The public works of Peru furnish striking evidence of the industry of the people and the enlightened views of their rulers. Two great roads traversed the country from north to south. One of these, whose length is estimated at fifteen hundred miles, ascended the mountains and passed along the plateau, at a height occasionally of twelve thousand feet; the other ran parallel in the plain which was bordered by the sea. The construction of the upper road was necessarily a work of prodigious difficulty. Vast ravines had to be filled with solid masonry; lofty masses of rock had to be pierced by galleries or surmounted by a long succession of steps; bridges formed of osiers twisted into huge cables had to be hung across rivers. The roadway was formed of massive paving-stones and of concrete; and although no wheeled vehicle or beast of burden other than the llama passed over it, the Spaniards remarked with grateful surprise on its perfect smoothness. There was no road in Europe so well built and so well maintained. Since the conquest it has been suffered to fall into ruin; but here and there, where mountain-torrents have washed the soil from underneath, massive fragments of this ancient work are still to be seen hanging in air, so tenacious were the materials used, so indestructible was the structure produced.

The Peruvians had gained no inconsiderable skill in textile manufacture. Cotton grew abundantly on the sultry plains. Large supplies of wool of extreme fineness were obtained from the Peruvian sheep. Two varieties of these – the llama and the alpaca – were domesticated and carefully watched over by Government officers. Two other varieties roamed wild upon the mountains. But once in the year a great hunt was organized under royal authority; the wanderers were caught and shorn; and the wool thus obtained was carried to the royal store-house. Thence it was given out to the people, to be woven into garments for themselves and for the Inca. The beauty of the fabrics which were produced awakened the admiration of the Spaniards, as greatly superior to the finest products of European looms.

■ GIVEN DATA:
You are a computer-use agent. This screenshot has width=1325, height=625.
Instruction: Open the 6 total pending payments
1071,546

==

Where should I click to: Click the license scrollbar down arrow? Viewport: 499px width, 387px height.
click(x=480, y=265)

■ APPLY WHAT YOU READ:
(a) According to the passage on ancient Peru, what is the estimated length of the road that ran along the plateau?
(b) From the passage on ancient Peru, copy the text that begins at the words "The Peruvians had" and stops after "of European looms.".

■ RESULTS IN ORDER:
(a) Fifteen hundred miles.

(b)
The Peruvians had gained no inconsiderable skill in textile manufacture. Cotton grew abundantly on the sultry plains. Large supplies of wool of extreme fineness were obtained from the Peruvian sheep. Two varieties of these – the llama and the alpaca – were domesticated and carefully watched over by Government officers. Two other varieties roamed wild upon the mountains. But once in the year a great hunt was organized under royal authority; the wanderers were caught and shorn; and the wool thus obtained was carried to the royal store-house. Thence it was given out to the people, to be woven into garments for themselves and for the Inca. The beauty of the fabrics which were produced awakened the admiration of the Spaniards, as greatly superior to the finest products of European looms.